Parsing through these heady theories is a tiring process, but if we can quantify aspects of SoA we can make the debate more concrete.

One way that neuroscientists have quantified SoA involves a phenomenon known as the “intentional binding effect.”  It goes like this:

Say you have a button in your hand that gives you a small, painless electrical shock exactly one second after you press it.  While doing this, you are looking at a timer.  At the end of the task you are asked to estimate the time lapse between pressing the button and getting shocked, and you confidently say “a half a second,” though it was actually a full second.

This is the intentional binding effect – when given a task that involves voluntary motor control over a stimulus (i.e. a shock), people’s perception of time is compressed, and they sense a more immediate consequence of their actions than the actual time lapse.  The intentional binding effect is used as a marker for SoA because it only occurs when someone has full motor control of a stimulus (i.e. they have complete “agency” over an event), it is consistent across almost all individuals, and it is quantifiable.

New research by Moore et al in the latest Proceedings of the Royal Society sheds some light on the neurological foundations of SoA.  Using a technique called “theta-burst stimulation” the researchers were able to temporally “turn-off” specific areas of their human subjects’ brains with bursts of electricity.  This was done while they performed the button-pressing shock task described above.  Because volitional motor movements are at the heart of SoA, they tested two motor areas – the sensorimotor cortex and the pre-supplementary motor area.  While the sensorimotor cortex is responsible for “processing signals directly related to action execution and sensory feedback,” the pre-supplementary motor area is involved in “the preparation and initiation of voluntary actions (Moore et al, 2010).”

The authors found that when they turned-off the sensorimotor cortex there was no effect on intentional binding.  That is, the subjects still reported a squished perception of time between pressing the button and feeling the shock.  However, when the pre-supplementary motor area was shut down, the subjects no longer perceived a compressed time interval – The pre-supplementary motor area seems to have an effect on SoA while the primary sensorimotor cortex does not.

***

While this all might seem like run-of-the-mill cognitive neuroscience, the authors put on their theorist caps to show the significance of this result:

Theoretically, SoA could arise from either of two distinct processes.
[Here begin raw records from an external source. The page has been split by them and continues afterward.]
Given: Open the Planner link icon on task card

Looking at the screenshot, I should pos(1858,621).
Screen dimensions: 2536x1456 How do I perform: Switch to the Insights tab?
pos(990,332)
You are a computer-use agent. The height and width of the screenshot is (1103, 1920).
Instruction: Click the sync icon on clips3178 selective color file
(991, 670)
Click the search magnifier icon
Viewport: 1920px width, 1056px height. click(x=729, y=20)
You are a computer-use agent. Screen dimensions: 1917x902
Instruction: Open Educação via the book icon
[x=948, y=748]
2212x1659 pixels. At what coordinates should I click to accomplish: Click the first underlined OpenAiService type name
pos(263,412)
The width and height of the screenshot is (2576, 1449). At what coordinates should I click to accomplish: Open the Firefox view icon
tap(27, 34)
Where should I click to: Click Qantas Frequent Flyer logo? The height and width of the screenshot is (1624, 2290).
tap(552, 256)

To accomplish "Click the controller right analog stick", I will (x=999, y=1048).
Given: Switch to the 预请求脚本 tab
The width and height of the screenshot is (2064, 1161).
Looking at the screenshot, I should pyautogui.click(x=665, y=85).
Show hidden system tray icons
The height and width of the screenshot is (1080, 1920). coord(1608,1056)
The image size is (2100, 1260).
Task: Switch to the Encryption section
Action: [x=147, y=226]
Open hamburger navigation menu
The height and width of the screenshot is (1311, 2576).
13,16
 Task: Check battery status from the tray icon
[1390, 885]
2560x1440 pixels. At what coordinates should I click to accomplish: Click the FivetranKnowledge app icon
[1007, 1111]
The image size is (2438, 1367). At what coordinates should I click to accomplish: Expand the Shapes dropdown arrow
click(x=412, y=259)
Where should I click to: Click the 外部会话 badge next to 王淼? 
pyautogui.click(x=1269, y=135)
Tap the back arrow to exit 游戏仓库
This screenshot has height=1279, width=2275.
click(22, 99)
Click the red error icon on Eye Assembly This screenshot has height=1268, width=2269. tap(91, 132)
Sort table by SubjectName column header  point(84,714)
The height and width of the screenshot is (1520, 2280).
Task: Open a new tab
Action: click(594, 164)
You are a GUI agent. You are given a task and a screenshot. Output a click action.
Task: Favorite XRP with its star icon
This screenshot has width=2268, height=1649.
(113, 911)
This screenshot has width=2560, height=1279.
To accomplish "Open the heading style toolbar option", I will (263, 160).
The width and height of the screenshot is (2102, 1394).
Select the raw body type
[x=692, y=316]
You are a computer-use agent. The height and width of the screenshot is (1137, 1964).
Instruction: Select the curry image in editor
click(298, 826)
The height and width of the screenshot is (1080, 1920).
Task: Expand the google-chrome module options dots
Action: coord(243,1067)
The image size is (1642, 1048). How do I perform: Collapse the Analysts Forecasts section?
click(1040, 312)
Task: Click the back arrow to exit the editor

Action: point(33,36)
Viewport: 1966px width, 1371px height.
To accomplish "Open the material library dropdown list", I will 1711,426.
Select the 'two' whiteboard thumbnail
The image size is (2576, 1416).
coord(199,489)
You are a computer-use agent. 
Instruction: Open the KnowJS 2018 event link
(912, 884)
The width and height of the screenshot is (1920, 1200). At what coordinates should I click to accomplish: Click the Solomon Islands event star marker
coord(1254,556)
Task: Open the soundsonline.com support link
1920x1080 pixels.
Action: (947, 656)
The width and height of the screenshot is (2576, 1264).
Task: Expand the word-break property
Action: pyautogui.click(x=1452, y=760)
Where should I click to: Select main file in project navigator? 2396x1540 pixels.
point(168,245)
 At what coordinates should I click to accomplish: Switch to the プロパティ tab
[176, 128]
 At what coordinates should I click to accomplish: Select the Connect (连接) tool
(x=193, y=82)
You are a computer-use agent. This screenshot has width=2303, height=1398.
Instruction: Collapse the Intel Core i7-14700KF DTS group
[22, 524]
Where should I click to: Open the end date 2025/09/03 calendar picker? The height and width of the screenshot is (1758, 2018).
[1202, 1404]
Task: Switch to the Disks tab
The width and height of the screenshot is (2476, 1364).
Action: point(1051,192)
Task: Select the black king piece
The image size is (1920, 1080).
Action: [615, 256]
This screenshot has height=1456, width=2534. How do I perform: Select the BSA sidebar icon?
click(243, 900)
On the one hand, SoA may involve a prediction—based on the neural commands for action—that the sensory effect will occur. On the other hand, the brain might infer, or postdict, from the conjunction of action and effect, that the action caused the effect, as in illusions of conscious will (Moore et al, 2010, emphasis added).”

Their results point toward the former – the predication-based theory – because the role of the pre-supplementary motor area is the preparation of motor actions, not the sensory feedback that occurs afterward.

***

In essence, this research scores points for a non-illusory free will. Maybe we have a “sense of agency” because we predict the effects of our actions before we act, and this sense is validated when the predictions are correct.

If you were scared of being a deterministic robot, this work offers some hope.

At the present, my pre-supplementary motor area is preparing me for a walk to the coffee-maker…am I consciously willing my legs to move me through the corridor, or is my mechanic subconscious just pushing me along?